Tab.5 Boiling point distribution of bio-oil and treated bio-oils distillation rangea) |
| Distillation range /°C | Weight /% | ||||||
|---|---|---|---|---|---|---|---|
| BO | BM1 | BM2 | BE1 | BE2 | BI1 | BI2 | |
| 35‒150 | 41.31 (0.5)b) | 50.17 (0.0) | 62.79 (0.4) | 52.80 (0.1) | 54.62 (0.7) | 52.50 (0.2) | 50.46 (0.2) |
| 150‒200 | 11.79 (0.1) | 10.17 (0.0) | 7.83 (0.0) | 9.77 (0.0) | 8.38 (0.2) | 9.62 (0.2) | 9.14 (0.1) |
| 200‒250 | 9.66 (0.1) | 8.33 (0.0) | 6.32 (0.0) | 7.91 (0.0) | 7.22 (0.2) | 7.73 (0.2) | 7.86 (0.1) |
| 250‒300 | 7.64 (0.1) | 6.66 (0.0) | 5.03 (0.0) | 6.20 (0.1) | 6.09 (0.2) | 6.14 (0.1) | 6.72 (0.1) |
| 300‒350 | 6.29 (0.1) | 5.66 (0.0) | 4.38 (0.0) | 5.28 (0.0) | 5.35 (0.1) | 5.24 (0.1) | 5.99 (0.1) |
| <350 | 76.70 (0.9) | 80.99 (0.0) | 86.36 (0.4) | 81.97 (0.0) | 81.66 (0.0) | 81.24 (0.3) | 80.18 (0.2) |
| 350‒400 | 5.50 (0.0) | 5.00 (0.0) | 4.07 (0.0) | 4.70 (0.0) | 4.94 (0.2) | 4.64 (0.1) | 5.53 (0.1) |
| 400‒450 | 4.72 (0.1) | 4.42 (0.1) | 3.63 (0.0) | 4.20 (0.0) | 4.38 (0.1) | 4.13 (0.1) | 4.83 (0.0) |
| 450‒500 | 4.20 (0.1) | 3.93 (0.1) | 3.17 (0.0) | 3.74 (0.0) | 3.90 (0.0) | 3.67 (0.1) | 4.20 (0.0) |
| >500 | 8.88 (1.1) | 5.66 (0.2) | 2.77 (0.4) | 5.39 (0.0) | 5.13 (0.3) | 6.32 (0.6) | 5.25 (0.3) |
a) The distillation range was selected based on [49]; b) Mean±standard deviation. |
Conclusions
The physical and chemical characteristics and the effects of blending crude bio-oil with methanol, ethanol, and isopropanol were investigated and compared to those of bio-oil treated with supercritical methanol, ethanol, and isopropanol. Additionally, the in situ hydrogenation method was examined for treating the crude bio-oil, rather than using external hydrogen addition. Bio-oil-supercritical methanol treatment tended towards high solid and gas yields which may be due to its higher reactivity compared to ethanol or isopropanol as indicated by the GCMS findings. GCMS analysis demonstrated that only supercritical methanol treatment eliminated the acids in the bio-oil, consequently, the pH increased from 2.39 in the crude bio-oil to 4.04 after the methanol reaction. This was attributed to the high esterification ability of supercritical methanol based on the significant amount of newly formed esters and the high water by-products from esterification reactions.
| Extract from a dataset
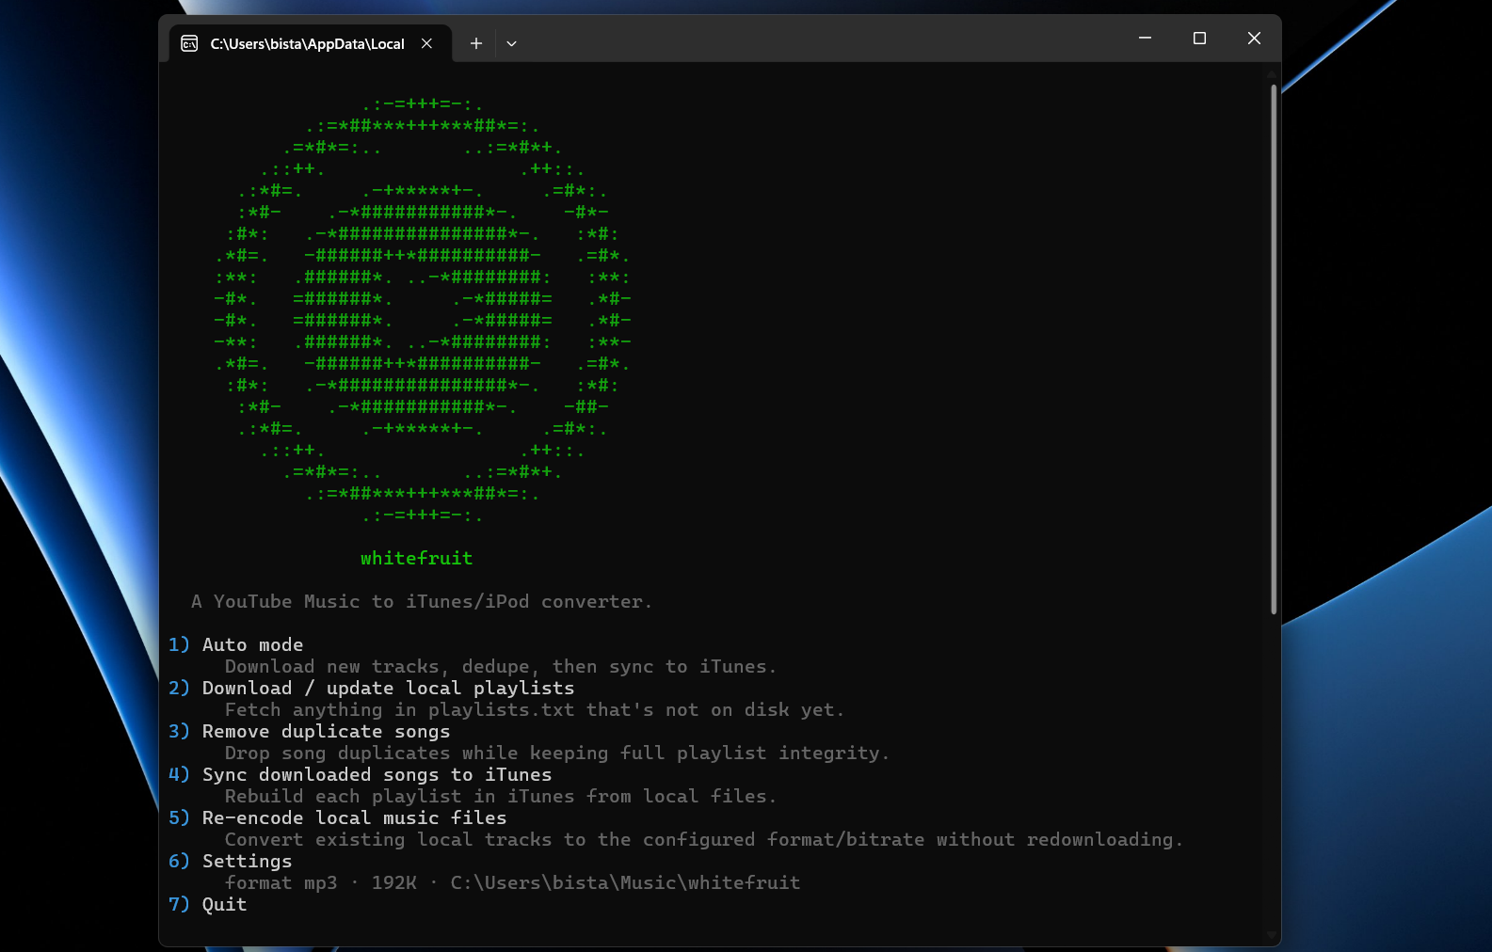
Task: Maximize the terminal window
Action: click(x=1199, y=39)
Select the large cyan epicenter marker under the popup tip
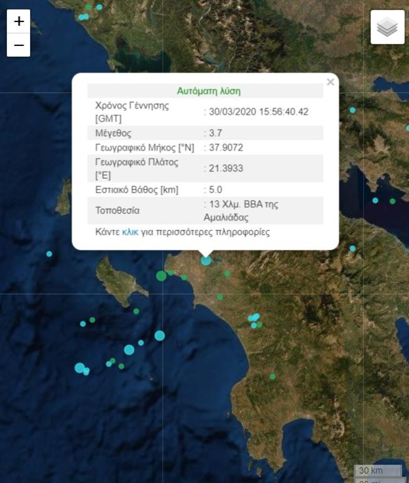 pyautogui.click(x=206, y=260)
Due to the high hydrocarbon contribution of isopropanol, after blending, the C and H content increased, and the O content was reduced compared to the crude bio-oil. As a result, the heating value improved from 17.51 MJ·kg‒1 in the crude bio-oil to 27.55 MJ·kg‒1 in the bio-oil-isopropanol blend. After the supercritical isopropanol reaction, the heating value of the liquid product further increased to 28.85 MJ·kg‒1. The improvements in the heating value compared to the crude bio-oil indicates solvents addition is a simple and effective method for improving bio-oil properties. In situ hydrogenation proceeded in all the reactions which was confirmed by the GCMS results which showed the transformation of aldehydes such as HMF to DMF. 13C NMR and FTIR results also indicated that in situ hydrogenation occurred due to the reduction in carbonyl compounds after the supercritical reactions and an increase in alkyl carbons in the 13C NMR results. Although the bio-oil-alcohol blends improved certain bio-oil properties, (e.g., heating value and pH), the supercritical reactions further enhanced the bio-oil properties by promoting reactions such as esterification and hydrogenation thus further improving the physicochemical properties of the bio-oil. For future work, efficient solvent recovery and reuse is necessary to optimise the process.